▸ Выбранный отрывок
Не знаю, есть ли поэма о сибирской яблоне-дичке? Я бы написал. В мае яблоневые ряды тянутся вдоль дорог белоснежными заносами, вздымаются клубами облачной пены, словно земля празднует своё пробуждение. А лесные чащи яблонька превращает в сказочные сады. Воздушные, с розовым оттенком, венчики висят среди молодой зелени кружевным узором – так густо они покрывают ветви и испускают едва уловимый аромат. Проходит 2 – 3 дня, и лепестки осыпаются, видение исчезает, яблоня становится обычным деревом. Только до осени. В сентябре-октябре яблоня снова набирает цвет, красный или жёлтый, и радует глаз обилием мелких плодов на длинных черешках. В первое время плоды твёрдые и кисло-вязкие – лучше не пробовать. Однако дерево не обманет. Ближе к зиме, накануне заморозков, яблочки наливаются и расплываются во рту приятной прохладной мякотью – у садовых вкус совсем другой. Можно лакомиться всю зиму, если не опередят птицы. И снова ждёшь с нетерпением весны, той короткой и радостно-грустной поры, когда земля украшается дивным яблоневым цветом.
В ноябре, по первым морозам, отправился за город. Белое рассеянное солнце клонилось к закату, над полями стояла холодная тишина. Пушистый снежок искрился, и полевая дорога, казалось, была выстлана солнечным песком – так и пылала; если идти без остановки, то непременно выведет к самому светилу. Светло-жёлтая густая трава по обе стороны отливала мягким светом и успокаивала. Ожидал, что буду первый и обновлю зимний путь – куда там! Податливый снег был испещрён на каждом шагу следами птиц и зверей, иногда такими замысловатыми, что я останавливался и гадал: кто же здесь побывал, кто оставил эти узоры? Уж не гномики ли?
Поворачиваю на заброшенные дачи и собираю всеми забытые плоды. Вот яблонька, усыпанная мелкими красными яблочками; до холодов они отдавали кислинкой, а теперь в самый раз. Вот давно примеченное «Уральское наливное», яблоки жёлтые и мягкие как воск, с медовым вкусом. Правда, на ветках уже пусто, но я разгребаю снежок и быстро наполняю пакет. Хороша в эту пору и калина – пунцовые кисти среди оголённых ветвей, а уж черноплодная рябина – одно наслаждение. Долго она отталкивала оскоминой, и вдруг набралась терпкой сладости, размякла и стала желанной. На ходу общипываю сморщенные сухие ягодки сизого цвета – ирга. Их надо старательно разжевать, и нежный сироп напомнит прелести ушедшего лета. Вяленую и удивительно вкусную вишню я обобрал давно и с сожалением посматриваю на вишнёвые заросли.

▸ Предоставленные записи

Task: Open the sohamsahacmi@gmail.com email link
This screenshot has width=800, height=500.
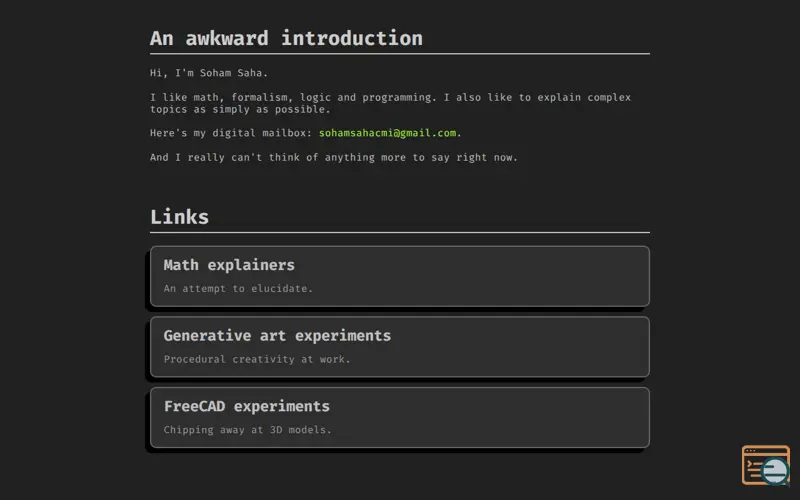Action: click(x=388, y=133)
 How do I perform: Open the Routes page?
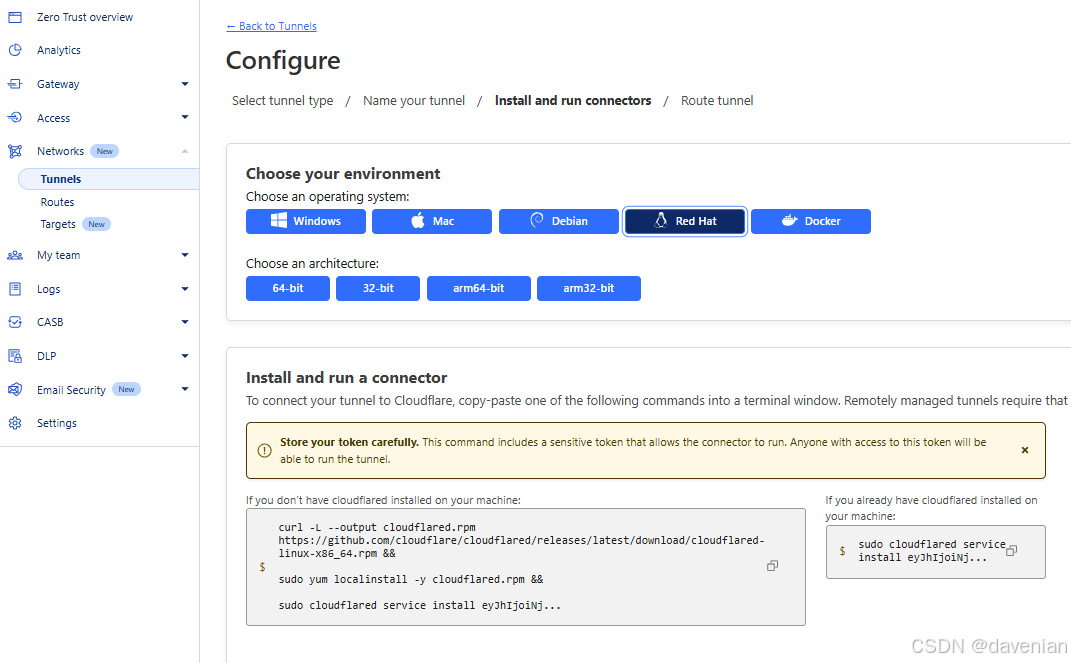[57, 202]
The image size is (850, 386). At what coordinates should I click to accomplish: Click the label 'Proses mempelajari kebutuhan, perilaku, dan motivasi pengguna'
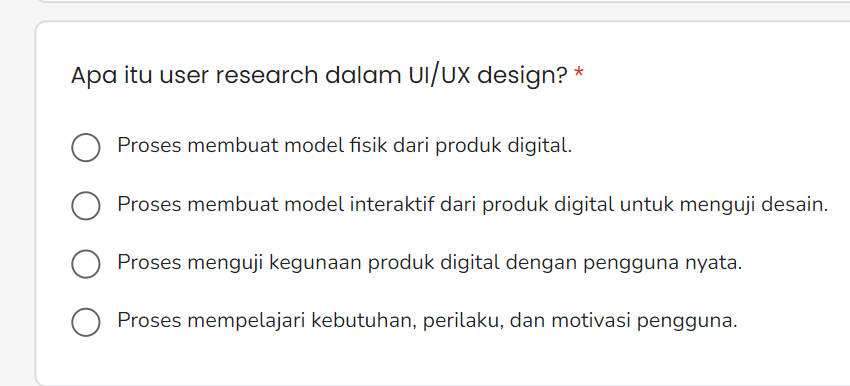click(x=427, y=321)
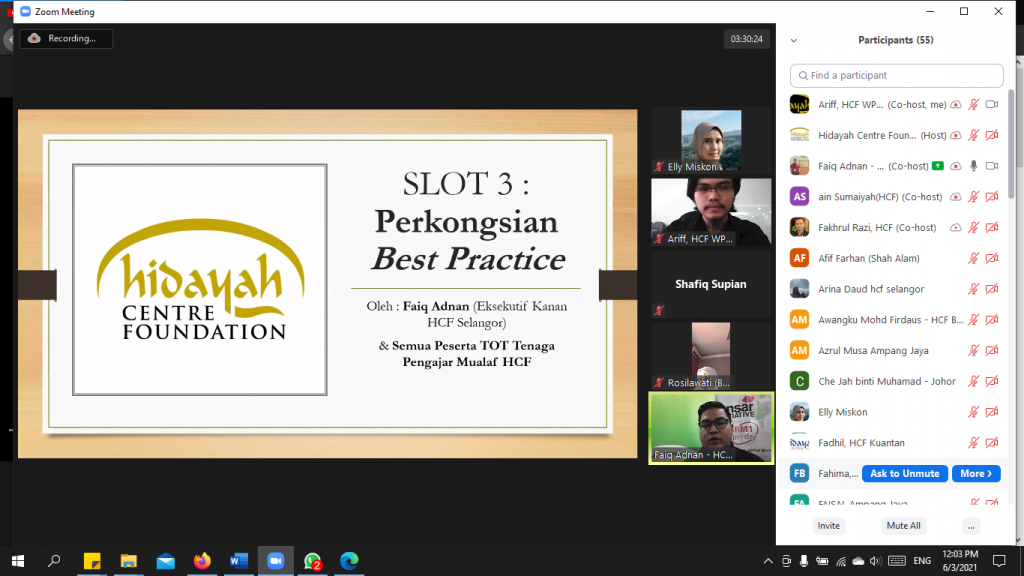Collapse Participants panel with the chevron

tap(794, 41)
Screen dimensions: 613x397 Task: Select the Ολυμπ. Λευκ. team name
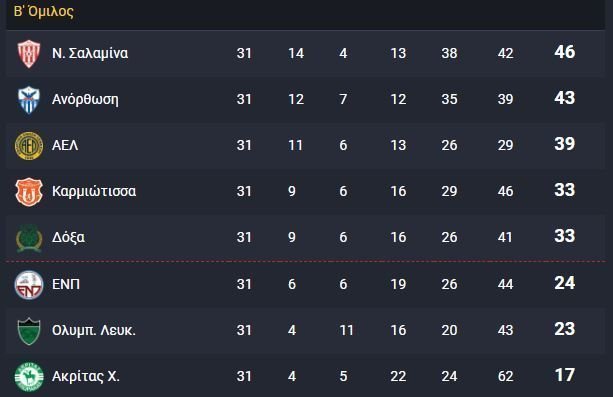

▸ Что нужно сделать
1. Сколько дней, согласно тексту о сибирской яблоне-дичке, проходит, прежде чем лепестки осыпаются?
2. Соответствуют ли тексту о сибирской яблоне-дичке следующие утверждения: (a) яблоня снова набирает цвет в сентябре-октябре; (b) в ноябре на снегу за городом не было ничьих следов; (c) яблоки «Уральское наливное» ещё висели на ветках? Ответьте «да» или «нет» и приведите решающие слова текста.
3. Продолжите текст о сибирской яблоне-дичке после его последнего предложения.
Записи никак не связаны с текстом о сибирской яблоне-дичке.

▸ Ответы ниже
1. 2–3 дня.

2.
(a) Да: «В сентябре-октябре яблоня снова набирает цвет, красный или жёлтый».
(b) Нет: «Податливый снег был испещрён на каждом шагу следами птиц и зверей».
(c) Нет: «Правда, на ветках уже пусто».

3.
Можно дышать, бродить, наслаждаться, если бы не жалкий вид разорённых дач: поваленные заборы, выломанные рамы и двери, руины кирпичных стен. И всюду бурьян, бурьян – выше головы, расползается и торжествует. Как будто неприятель прошёл, ураган промчался, и трудно примириться с мыслью, что строили для того, чтобы бросить и отдать на поругание – легко, бездумно, беззаботно. Наверно, от нашего фантастического богатства. Разве своё, выстраданное и нажитое, бросили бы? В начале 90-х, под занавес социализма, предприятия раздавали рабочим и служащим даровую землю: бери, сколько хочешь. И хватали больше, чем могли проглотить – дальнюю дикую землю без дорог, воды и электричества. Не колебались, потому что в безвластной стране набирала обороты великая «грабижка». Дачи строили из краденного и купленного за гроши на заводах, в колхозах, железной дороге… Теперь высовываются среди чертополоха бетонные блоки и кольца для колодцев, металлические ограды и вагончики. Возвели, распахали, посадили, а содержать и обслуживать силёнок не хватило: подпитка иссякла, «грабижку» прикрыли. И сотни, тысячи застроенных участков были обречены нерасчётливыми хозяевами на запустение, разруху и поживу мелким хищникам. Как пришли, так и ушли. Под Омском повсюду разбросаны памятники людской жадности, бесхозяйственности и легкомыслию. Памятники корыстному перевороту и обвалу, сотворённому в конце 20 века. Жаль обманутой испакощенной земли, да ведь не одна земля: разрушена и стоит половина промышленности. Чем живёт омский завод «Лаки и краски»? Мне отвечают: арендой. А лаки и краски из Подмосковья и импортные. Чем кормится производственное объединение «Ковровые изделия»? Тоже арендой. Вся страна сдана в аренду и превратилась в гигантский мост между Востоком и Западом со встроенными товаропотоками. Производят другие, мы перехватываем.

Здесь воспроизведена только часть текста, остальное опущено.